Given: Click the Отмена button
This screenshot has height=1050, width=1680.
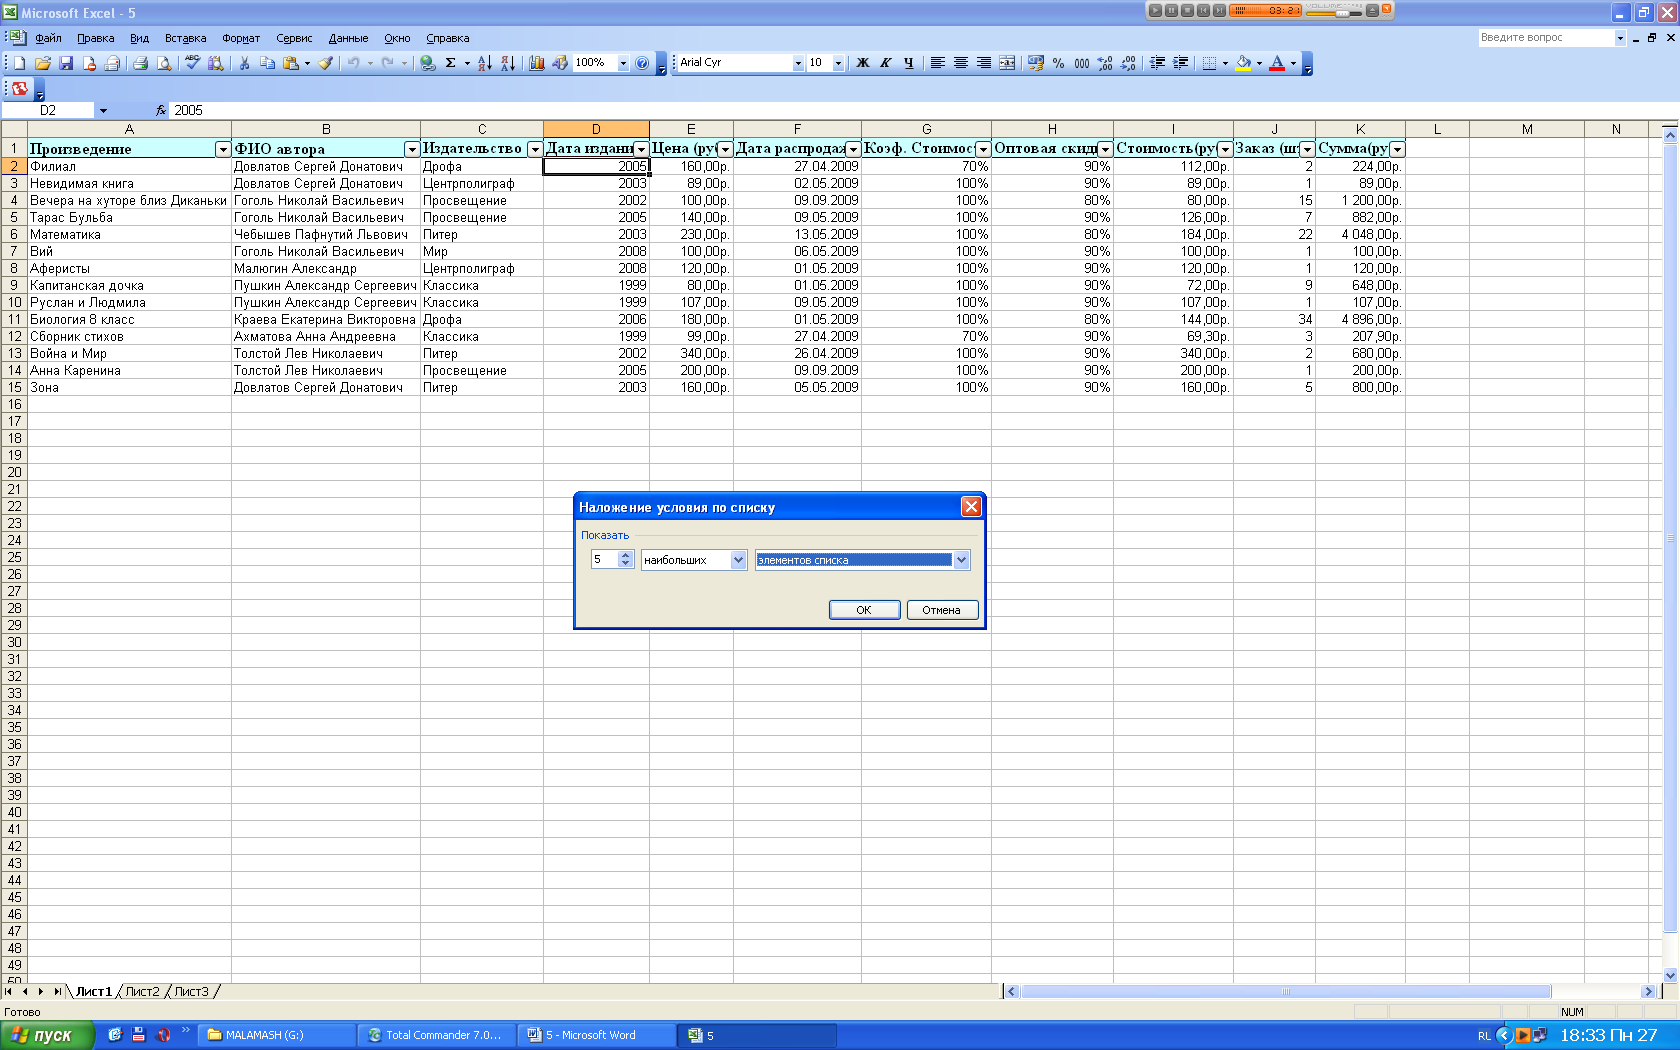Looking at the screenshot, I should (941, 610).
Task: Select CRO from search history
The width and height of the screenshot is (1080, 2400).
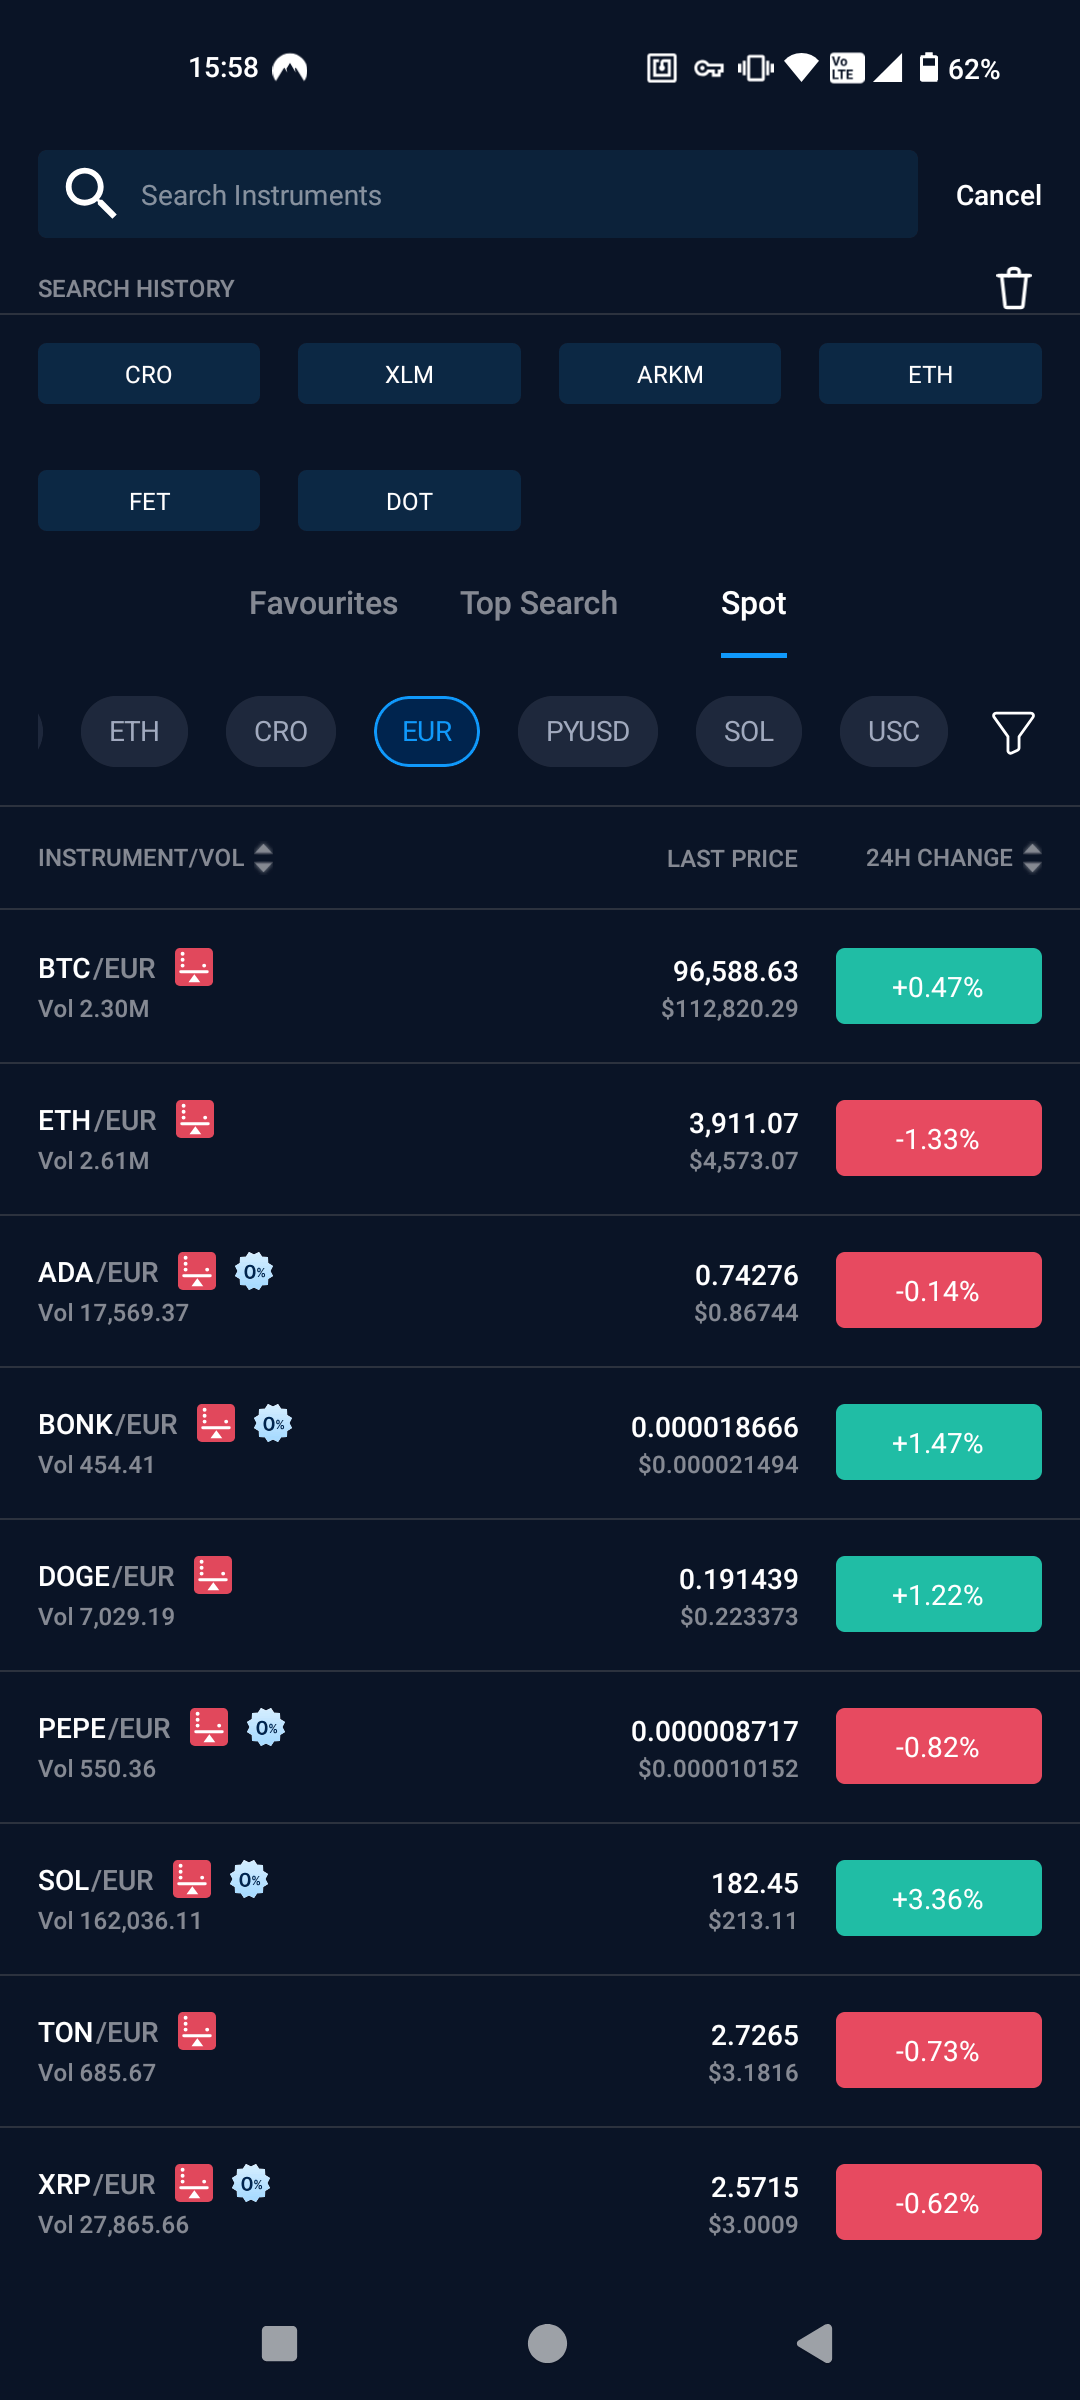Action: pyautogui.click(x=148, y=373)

Activity
What you return should be the exact lines from the one containing "This screenshot has height=1050, width=1680." through the end of the listing above, both included, minus any pictures.

Expected answer
This screenshot has height=1050, width=1680.
Looking at the screenshot, I should (941, 610).
Task: Select CRO from search history
The width and height of the screenshot is (1080, 2400).
Action: pyautogui.click(x=148, y=373)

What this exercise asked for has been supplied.